Le cifre che ho citato sono trattate nel documentario Cowspiracy, uno dei più sconvolgenti degli ultimi tempi, prodotto anche dall’attore (e ambientalista) americano Leonardo DiCaprio. Cowspiracy non ha avuto effetti concreti solo su di me, ma ha spinto centinaia di migliaia di persone in tutto il mondo, già sensibili alla questione climatica, a intraprendere uno dei cambiamenti più radicali che si possono fare legati allo stile di vita: modificare il regime alimentare in favore di una riduzione del consumo di carne e dei derivati di origine animale. A diventare “climatariani”.

Il termine (dall’inglese, “climatarian”) è stato ufficializzato dal quotidiano americano New York Times che lo ha inserito nella lista delle nuove parole del 2015 legate al cibo.
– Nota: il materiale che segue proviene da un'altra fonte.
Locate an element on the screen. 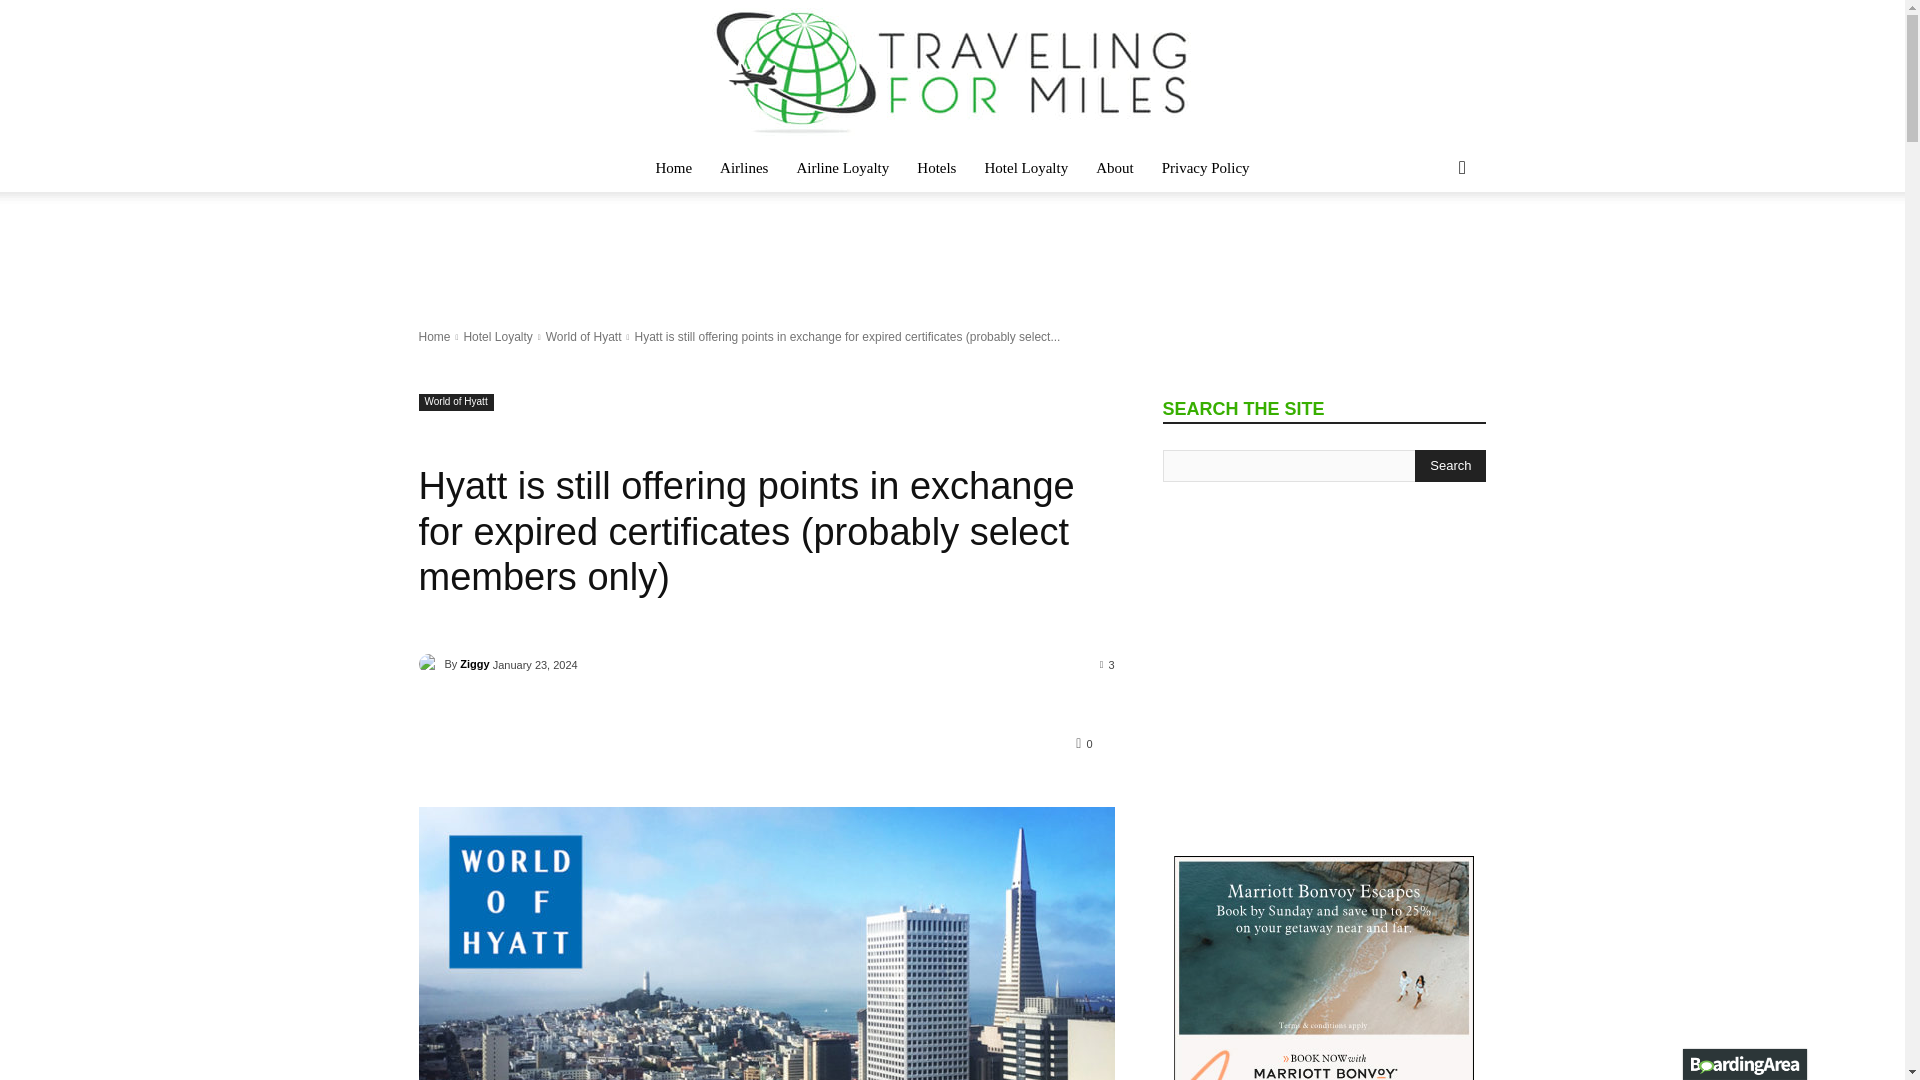 The height and width of the screenshot is (1080, 1920). Airline Loyalty is located at coordinates (842, 168).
La traduzione italiana, al contrario, non è ancora diffusa, ma in redazione abbiamo deciso di adottare il termine 24. Tra una persona onnivora e un vegano, dunque, oggi c’è una sfumatura in più. Quello dei climatariani è un regime flessibile che porta l’individuo a informarsi, a raggiungere un livello di consapevolezza alto e a scegliere con senno il cibo destinato ad arricchire la propria tavola. Si può abbandonare carne e pesce o decidere di limitarli ad alcune occasioni ben precise. Ad esempio non è facile rifiutare del cibo quando si è ospiti. O peggio ancora a sprecarlo per questioni di principio. Si può limitare il consumo di latte e formaggio – anche questi prodotti degli allevamenti intensivi – o scegliere e acquistare questi alimenti da produttori che si sa seguono criteri e pratiche a basso impatto ambientale.

Io sono climatariano da due anni. E sono sicuro che, come me, sono molti a riconoscersi in questo stile che non è di stampo etico, non è legato alla salute, ma è strettamente connesso alla voglia di fare qualcosa per affrontare (e sconfiggere) “una delle minacce più gravi del nostro tempo”.